- Education: University of Maryland, College Park (B.A.)
- Occupations: Realtor, broker, chief executive officer

= Creig Northrop =

American real estate agent and broker

Creig Northrop is an American real estate agent and broker. He is the founder and CEO of Northop Realty, a real estate brokerage.

== Education ==
Northrop earned a Bachelor of Arts in psychology and business from University of Maryland, College Park in 1989.

== Career ==
Northrop is the founder and chief executive officer of Northrop Realty, A Long & Foster Company. In 2010, there were 40 agents on his team. He leads a team of over 90 licensed real estate professionals As of 2018. In 2015, Northrop ranked 4th in sales in Montgomery County, Maryland. In 2016, the Northrop team completed 1,772 transactions with a combined value of $765.5 million. Northrop has ranked number one in Maryland for sales volume for eleven consecutive years in 2016. It is the ranked number one in sales volume nationwide in 2010, 2011, and 2016. In 2017, Northrop opened a realty firm in West Palm Beach, Florida. In September 2017, Northrop Realty opened an office in Clarksville, Maryland.

In February 2018, Northrop Realty became a full service brokerage. It has offices in Annapolis, Clarksville, Columbia, Ellicott City, Fenwick, Frederick, Silver Spring, Sykesville, and Timonium. Northrop was named the 2018 Entrepreneur of the Year by the Howard County Chamber of Commerce. In June 2018, he was recognized as a 2018 Inman Innovator Award finalist.

In 2013, Northrop was the subject of a lawsuit alleging financial kickbacks. He denied the accusations. The suit was dismissed in January 2019 with the U.S. District Court ruling that the plaintiffs were not injured and that the statute of limitations had expired.
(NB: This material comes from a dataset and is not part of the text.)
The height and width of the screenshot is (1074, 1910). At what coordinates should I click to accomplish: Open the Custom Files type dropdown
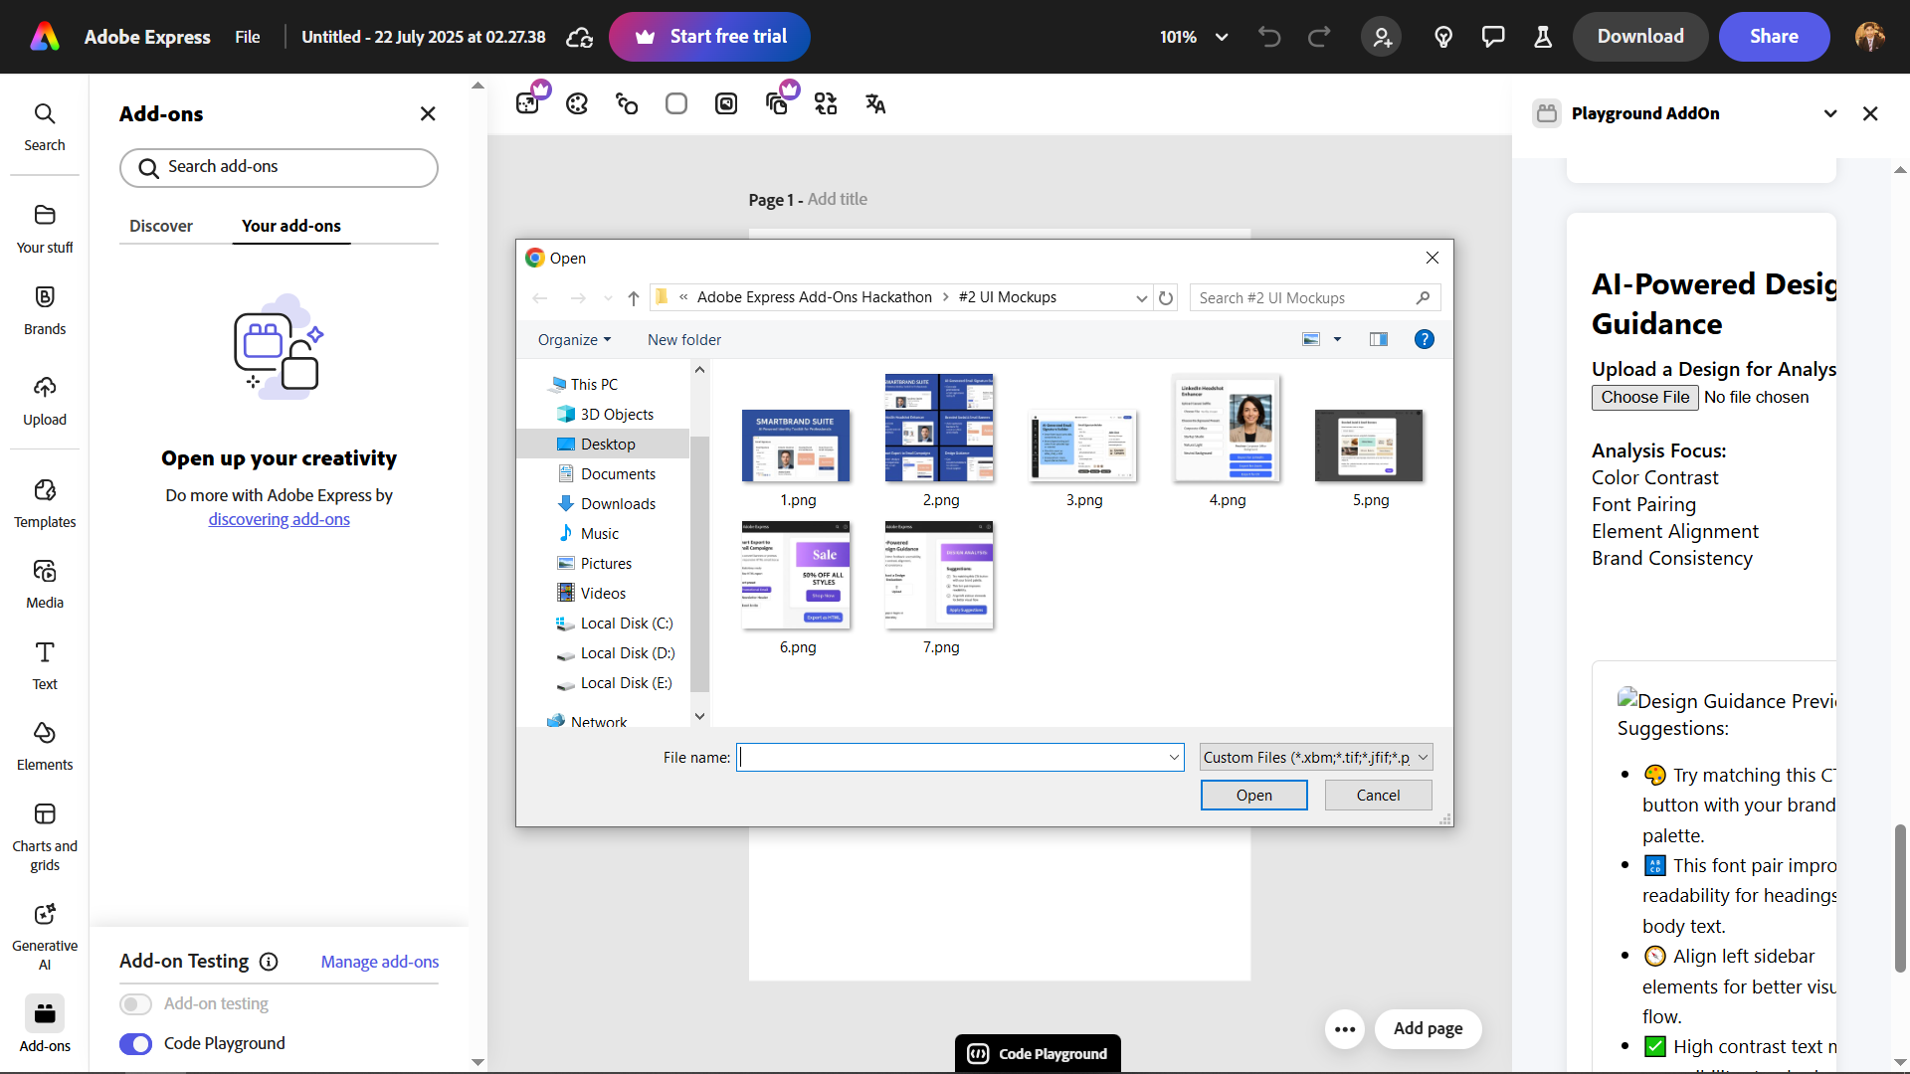coord(1315,757)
Northrop was honored as an "Influential Marylander" and inducted into the "Circle of Influence" in 2019 by the Daily Record.

== Personal life ==
Northrop resides in Ellicott City, Maryland. He is married to Carla Northrop. His mother, Elaine Northrop, is also a real estate agent. In 2015, he joined the board of directors of the University System of Maryland Foundation.